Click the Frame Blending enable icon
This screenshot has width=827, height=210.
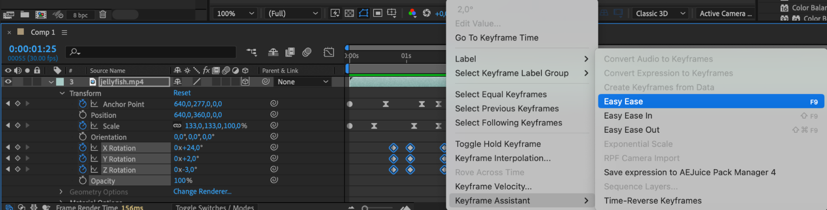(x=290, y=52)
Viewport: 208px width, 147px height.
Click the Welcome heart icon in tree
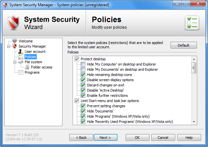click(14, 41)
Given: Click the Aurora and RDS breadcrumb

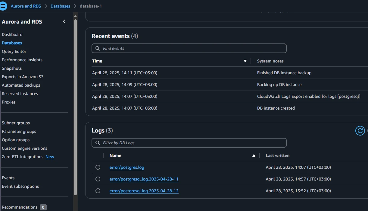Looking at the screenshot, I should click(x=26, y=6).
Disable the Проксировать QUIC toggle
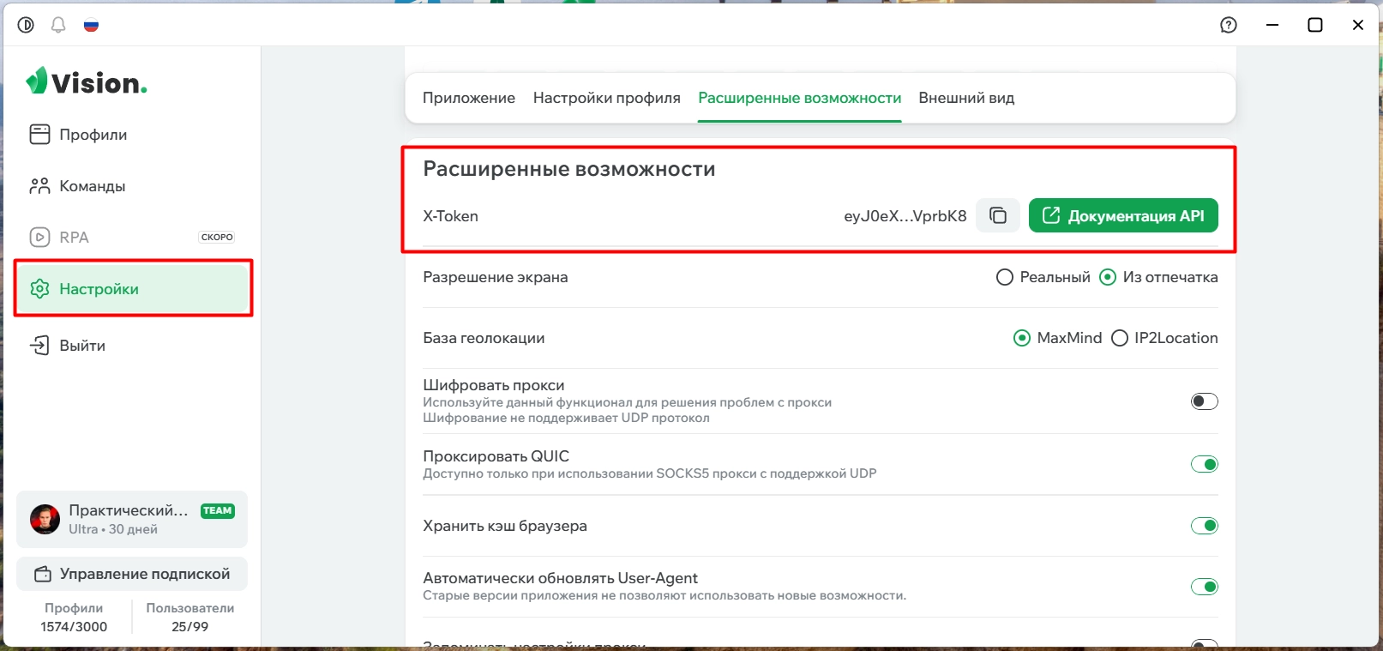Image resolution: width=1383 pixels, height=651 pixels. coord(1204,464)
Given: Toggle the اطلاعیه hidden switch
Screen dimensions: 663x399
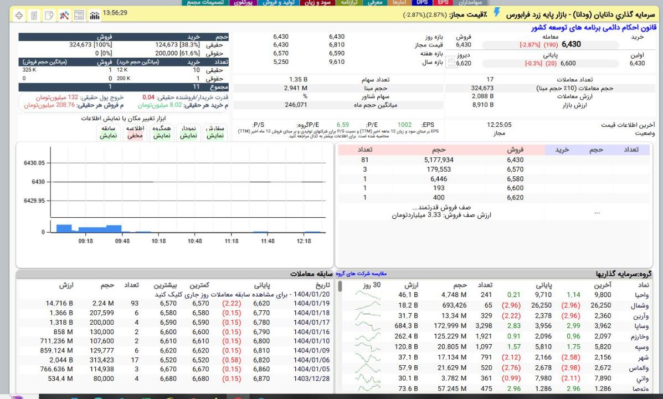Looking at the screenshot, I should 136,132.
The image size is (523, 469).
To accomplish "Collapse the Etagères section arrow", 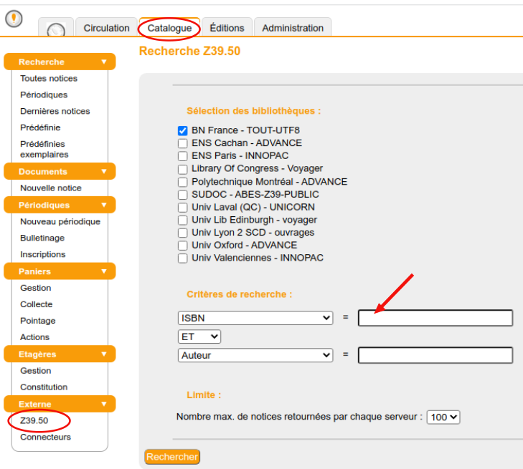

#####

Task brief: Leaving pictures aside, give again word for word each line from the one with "The image size is (523, 469)." to the final line of the entries.

Exercise output:
The image size is (523, 469).
To accomplish "Collapse the Etagères section arrow", 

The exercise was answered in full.